Idiomatic representation of { buffer, bytesRead }

# Domenic Denicola (10 years ago)

While working on lower-level byte streams we're encountering a number of situations that need to return something along the lines of { buffer, bytesRead }. (In this setting "buffer" = ArrayBuffer.) In the most general form the signature ends up being something like

{ sourceBuffer, offset, bytesDesired } -> { newBuffer, bytesRead }

where sourceBuffer gets detached, then (in some other thread, most likely) up to bytesDesired bytes get written in at position offset to the backing memory, then the backing memory gets transferred to newBuffer, and bytesRead tells you how many bytes were actually read into the buffer.

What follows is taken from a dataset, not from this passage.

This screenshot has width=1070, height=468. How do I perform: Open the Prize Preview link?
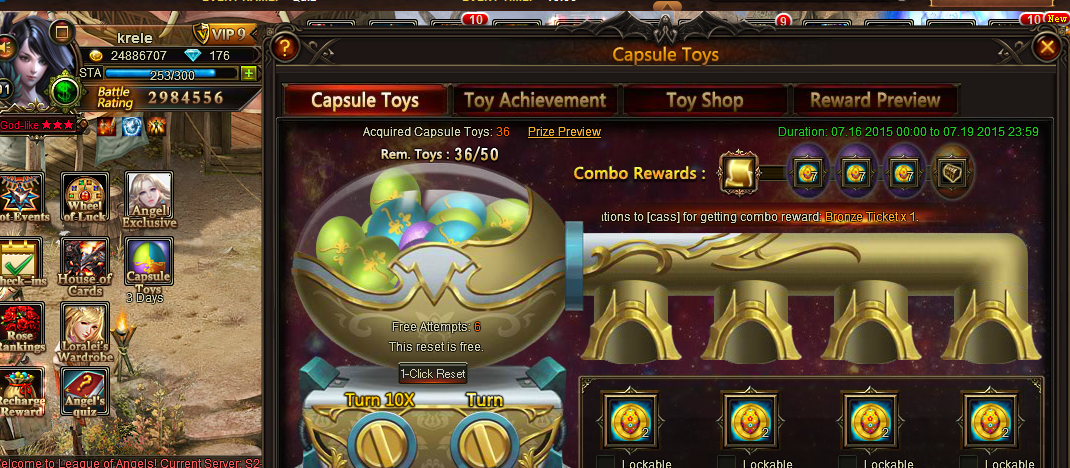coord(564,132)

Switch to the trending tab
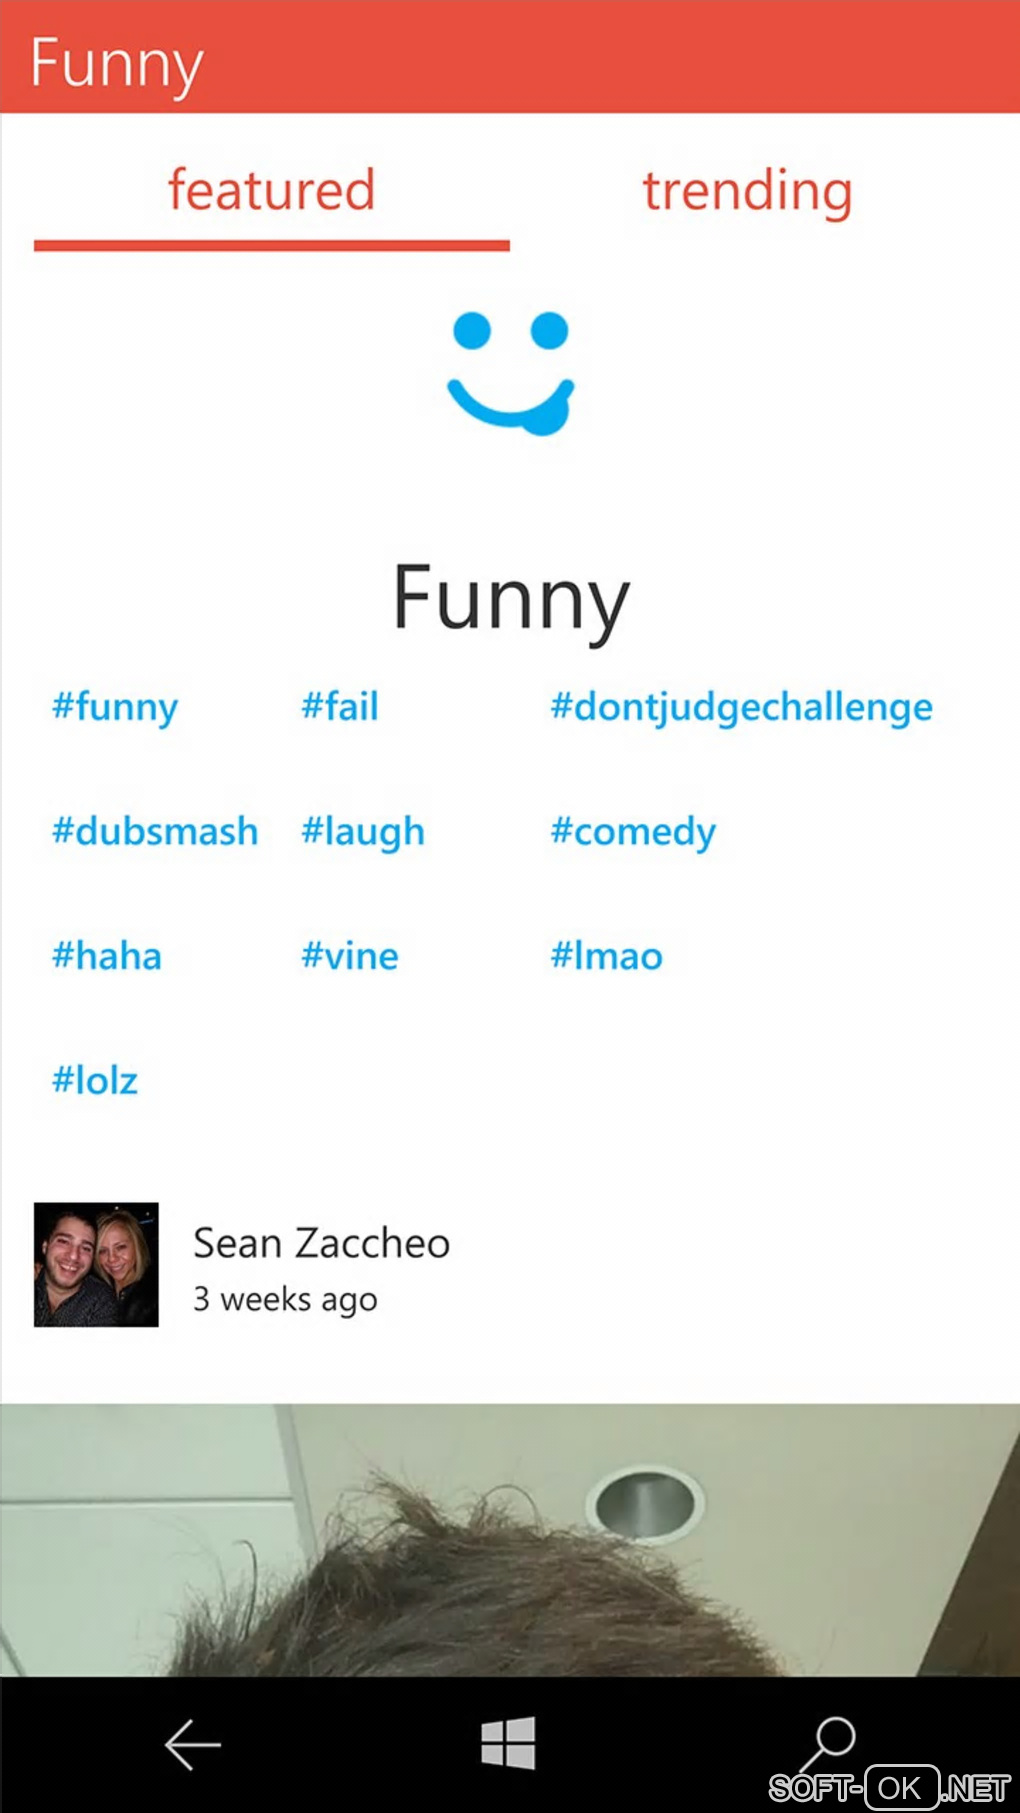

I was hoping to get opinions on the most idiomatic way to represent this type in JavaScript. So far I can think of a few options:

  1. Just an object literal, probably with names { transferred, bytesRead }
  2. A Uint8Array view onto the new buffer, starting at offset and extending bytesRead. I.e., return new Uint8Array(result.transferred, input.offset, result.bytesRead);.
  3. A DataView view onto the buffer, similar to 2.
  4. An ArrayBuffer with an additional property added!? I.e. result.transferred.bytesRead = result.bytesRead; return result.transferred;

1 is unambiguous, but a bit awkward, and in general does not compose well if we try to make byte streams a special case of more general streams (which is a goal).

Both 2 and 3 are essentially attempting to smuggle the two pieces of information into one object. 2 takes the "byte" idea literally, whereas 3 uses DataView since it feels more "agnostic." In both cases you can access the underlying buffer using view.buffer so no generality is lost. I would be especially interested in peoples' opinions on 2 vs 3.

4 I just thought up while composing this email and is probably not such a great idea. But, I think it does work.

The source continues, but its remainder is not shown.